**WHAT IS ASKED:**
a: Using the judgment excerpt, answer these three questions:
(i) What net demand did the assessment order of 31.03.2014 raise against the appellant?
(ii) By how many days was the appeal before the Commissioner of Income Tax (Appeals) delayed?
(iii) In what month and year did the appellant learn that the Commissioner of Income Tax (Appeals) had passed the order?
b: Reproduce the judgment excerpt word for word from "2. Heard Mr." to "of the respondent.".
═════ SOURCE EXTRACT ═════
2. Heard Mr. Kailash Nath P.S.S., learned counsel for the appellant; and Ms. Bokaro Sapna Reddy, learned Senior Standing Counsel for Income Tax Department appearing on behalf of the respondent.

3. Vide the impugned order; the Tribunal has rejected an appeal filed by the appellant on the ground of it being barred by limitation.

4. The brief facts relevant for adjudication of the present appeal are that the Assessing Officer had passed an assessment order under Section 143(1) of the Act against the appellant on 31.03.2014 raising a net demand of Rs.10,43,210/-. Aggrieved by the said assessment order, the appellant preferred a statutory appeal before the Commissioner of Income Tax (Appeals). The said appeal before the Commissioner of Income Tax (Appeals) was filed with a delay of 142 days, which subsequently stood condoned. However, subsequently when the appeal was taken up for hearing, as there was no representation on behalf of the appellant before the Commissioner of Income Tax (Appeals) in spite of repeated opportunities being given, upholding the assessment order, the Commissioner of Income Tax (Appeals) dismissed the statutory appeal vide order dated 06.01.2017. Though the appeal stood dismissed on 06.01.2017 by the Commissioner of Income Tax (Appeals), the subsequent appeal before the Tribunal was filed on 25.02.2025 with a delay of 2913 days. Along with the appeal, the appellant had also filed a condone delay petition seeking condonation of delay of 2913 days. Vide the impugned order, the Tribunal also rejected the condone delay petition and as a consequence the appeal preferred by the appellant also stood dismissed. It is this dismissal of the appeal filed by the appellant which has led to filing to filing of the instant appeal.

5. The question of law raised by the appellant in the present appeal is “whether the Tribunal was justified in not allowing the condone delay petition condoning the delay of 2913 days in preferring the appeal under Section 253 of the Act?”

6. It was the contention of the learned counsel for the appellant that the Tribunal failed to appreciate the fact that there was no effective service of notice issued by the Commissioner of Income Tax (Appeals) before dismissing the appeal. According to the learned counsel for the appellant after the appeal was filed before the Commissioner of Income Tax (Appeals) challenging the assessment order, no notices were issued to the consultant whose address was given for service of notice. As such, the consultant could not follow up the appeal effectively. According to the learned counsel for the appellant the notice sent by the Commissioner of Income Tax (Appeals) was at the earlier residence of the appellant which he had subsequently changed, as in between, he had lost his father at whose house he was residing and which he had vacated and shifted to new premises.

7. It was also the contention of the learned counsel for the appellant that neither the service was affected upon the consultant, nor was it affected upon the appellant. That the decision rendered by the Commissioner of Income Tax (Appeals) on 06.01.2017 could not be challenged within a reasonable time, and it only recently in January, 2025 that he came to know about the passing of the order by the Commissioner of Income Tax (Appeals) and thereafter he had applied for a certified copy and filed an appeal before the Tribunal on 25.05.2025 with a delay of 2913 days.

8. It was also the contention of the learned counsel for the appellant that from the perusal of the memo of appeal filed before the Commissioner of Income Tax (Appeals) itself; it would clearly reflect that the address given for issuance of notice and the other intimation to be made by the authorities was that of the consultant; however, the notices were not issued at the said address. This establishes that the notice was issued not at a place which was given for issuance of notice in the memo of appeal. Thus, prima facie, the appellant was deprived of participating in the proceedings before the appellate forum.
═════ DATA PROVIDED ═════
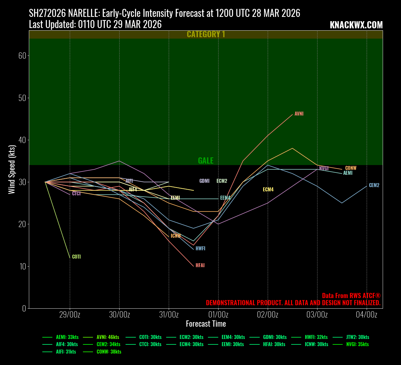Select the CONW line end label
Screen dimensions: 401x365
pos(351,168)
═════
**ANSWERS:**
a:
(i) Rs.10,43,210/-
(ii) 142 days
(iii) January 2025

b:
2. Heard Mr. Kailash Nath P.S.S., learned counsel for the appellant; and Ms. Bokaro Sapna Reddy, learned Senior Standing Counsel for Income Tax Department appearing on behalf of the respondent.